Surbhi Bharadwaj

Over the past two years, the city’s Department of Transportation, Traffic and Parking has collaborated with P3 Global Management, Noa Technologies and E3Think to bring a bike-sharing program to New Haven. With the City Plan Commission’s approval of the finished product earlier this month, the system is ready to launch in mid-December, just in time for the holiday season.

Officially named Bike New Haven, the program will include 30 stations around the city, all strategically placed in high-traffic areas, including four at city schools and several at different parks. In total, there will be 300 bicycles available for rent, and users may rent a bike at one station and return it at another.

Bikes will be available 24 hours a day, seven days a week, with a minimum rental period of 45 minutes. Noa has designed a mobile app for both the Apple and Android markets, along with an accompanying website. Through the Noa Rider app, bikers will have access to a map with the various bike locations. The app’s “Scan to Unlock” feature will allow the phone’s camera to scan a QR code uniquely associated with each bike. The app connects with the bike’s ring lock, opening it automatically. Frequent users will be able to opt in for three-month or annual memberships if the single rides begin to add up.

The concept behind the bike-share program was first introduced in December 2015. In May 2017, the city’s Board of Alders has given unanimous approval for the program and awarded a five-year contract to New Haven Smart Mobility LLC — a subsidiary of P3 Global Management — to plan, implement and operate the system.

P3 Global Management has also collaborated with the cities of New Rochelle in New York and parts of New Jersey to create New Rochelle Bike Share and Hudson Bike Share, respectively. New Haven Director of Transportation, Traffic and Parking Doug Hausladen ’04 said it was important to study other cities similar to New Haven in population and size while designing a bike-share program.

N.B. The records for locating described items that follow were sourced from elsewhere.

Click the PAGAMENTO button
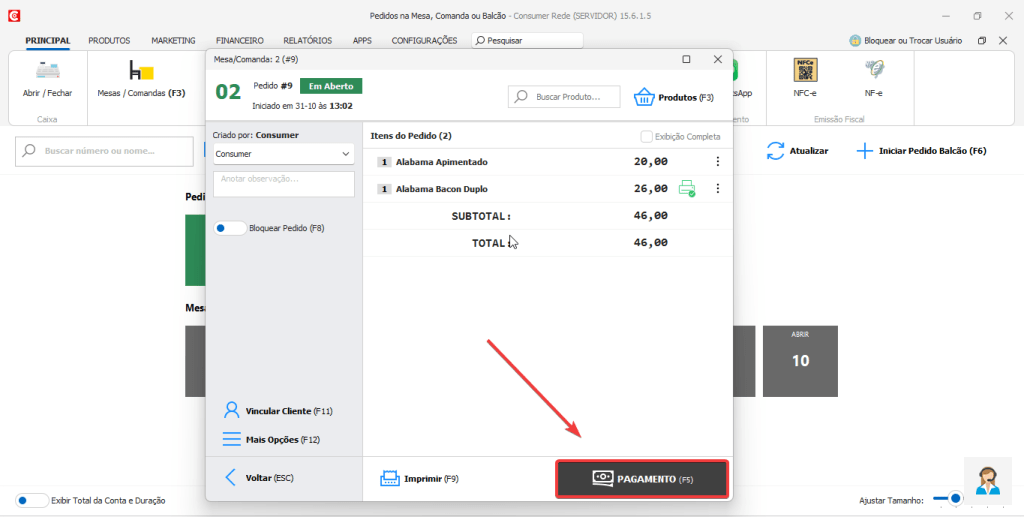Screen dimensions: 1024x517 pos(642,479)
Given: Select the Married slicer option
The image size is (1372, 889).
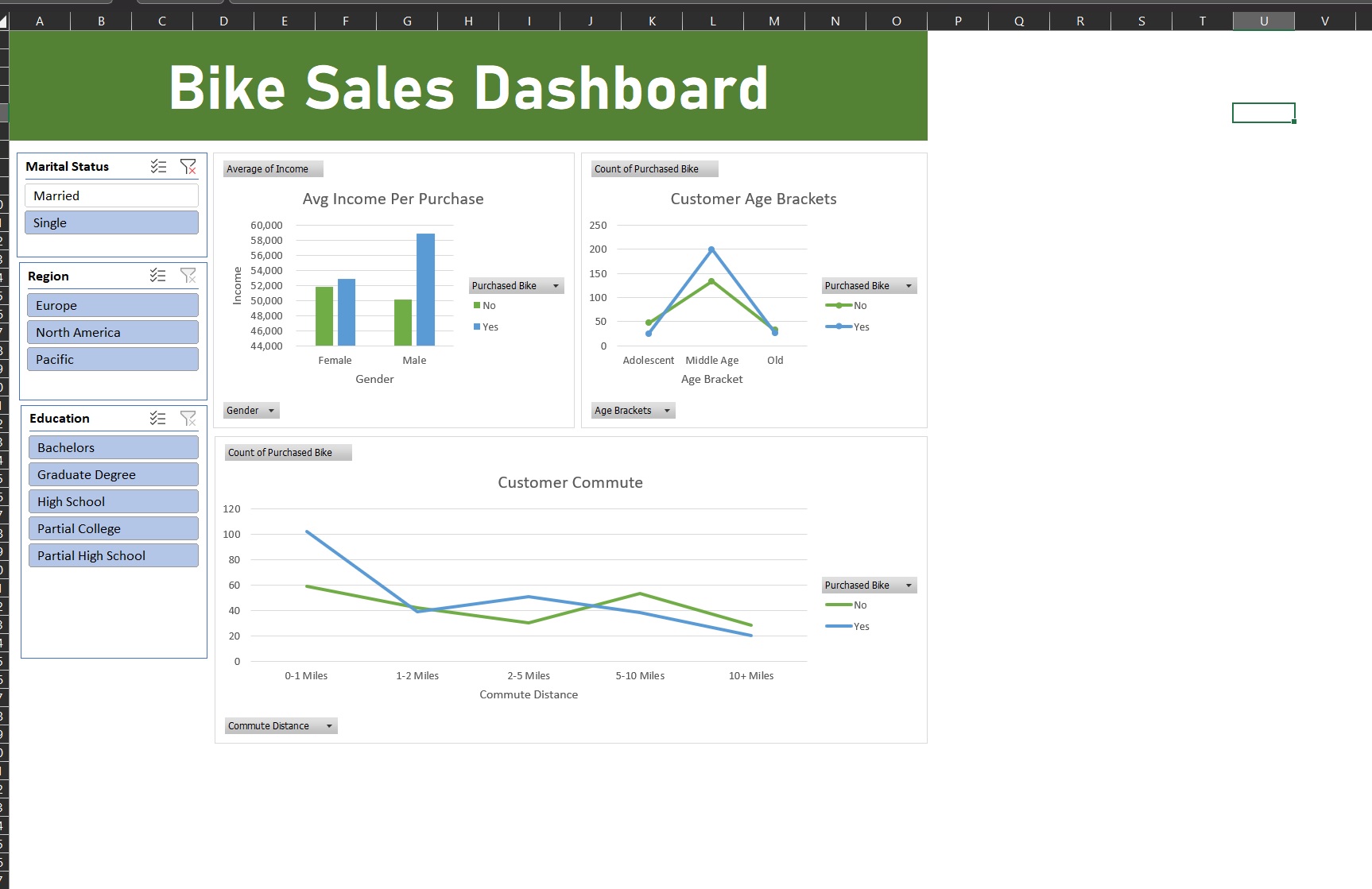Looking at the screenshot, I should coord(111,195).
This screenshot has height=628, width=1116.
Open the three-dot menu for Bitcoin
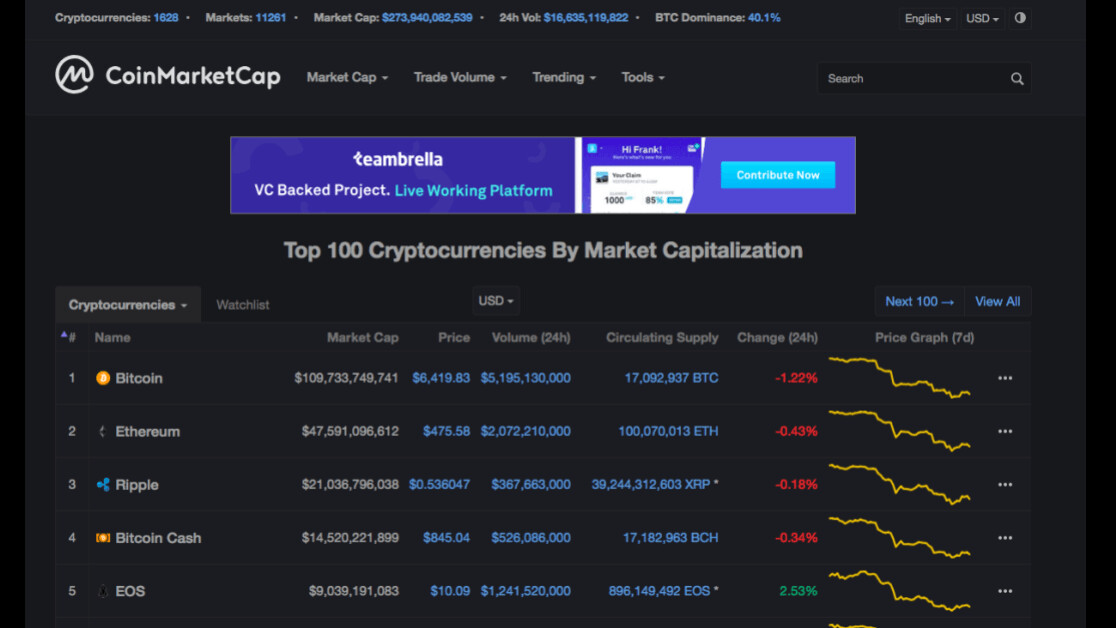[1005, 378]
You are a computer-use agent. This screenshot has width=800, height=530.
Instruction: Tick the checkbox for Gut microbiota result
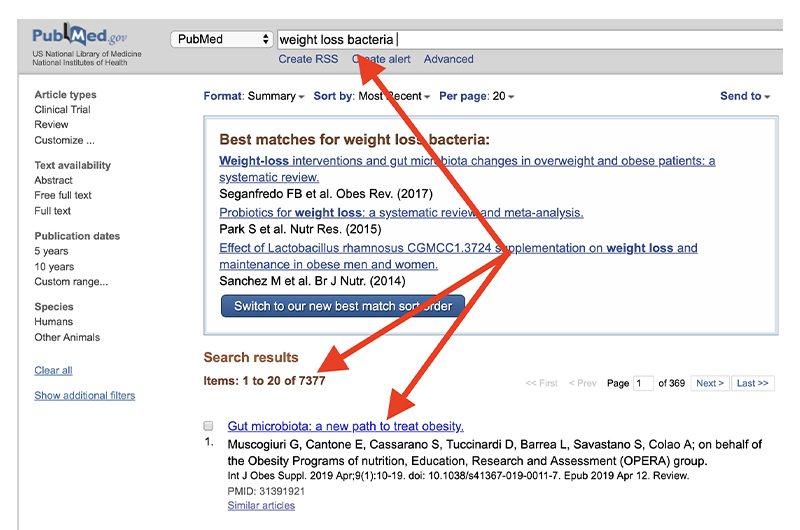tap(209, 426)
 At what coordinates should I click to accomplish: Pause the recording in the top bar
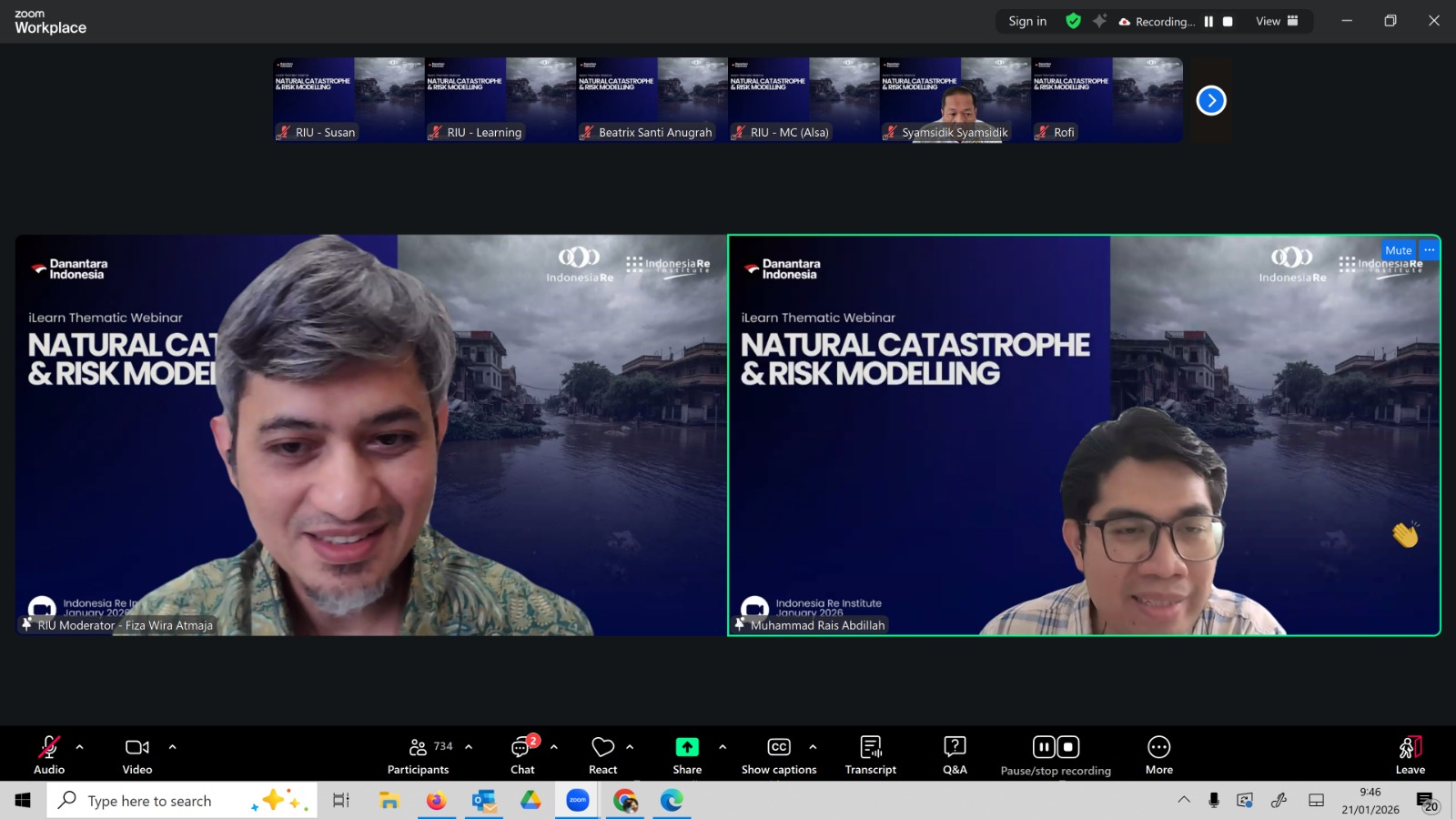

“In order to procure a system that would work for New Haven, we had to be very thoughtful and deliberate, very intentional in our design, of not only the eventual contract but also in the request for qualification,” Hausladen said. “In designing the RQ, we looked at the best of what we could find around the country and added the conversation regarding transit, other types of cycling, with a focus on outreach and engagement and population that looks similar to New Haven.”

Mayor Toni Harp had expressed interest in transforming New Haven into a bicycle-sharing community back when the concept was proposed but wanted to ensure that any potential program would be built to accommodate all users and riders. Hausladen said that the initial plan envisioned a bicycle network for people ages eight to 80.

The program’s designers emphasized accessibility throughout the planning process, and under  Harp’s direction, made sure to be responsive to the New Haven community. The goals of the system are equity, expansion of transit options, access to jobs and general convenience.

“We were very clear about looking for an expansion of our mobility system, rather than, say, a system that was geared toward simply college students or simply tourists,” Hausladen said. “We have taken the approach that our city needs more mobility options that are responsive to the needs of the community.”

After announcing the possibility of implementing the bike-share program, New Haven Smart Mobility used written surveys and public forums to collect suggestions for station locations. Ultimately, the organization chose the locations based on their proximity to transportation  facilities and commonly frequented places such as libraries, grocery stores and shopping centers.

The bike-share program may not be geared toward Yale students, but they will be able to take advantage of it to explore the city or to make runs to Stop & Shop.

“I think that the efficiency a bikeshare program would bring to the lives of many Yale students and New Haven residents would make it well worth its cost,” said Andre Costa ’21, who owns his own bike to get around campus. “New Haven is also a great place to have such a program because there are so many bike lanes and one-way streets that make biking simple and effective around town.”

In the spring, the city plans to expand the program to the Farmington Canal, Fair Haven, East Rock, Newhallville and the Hill neighborhoods.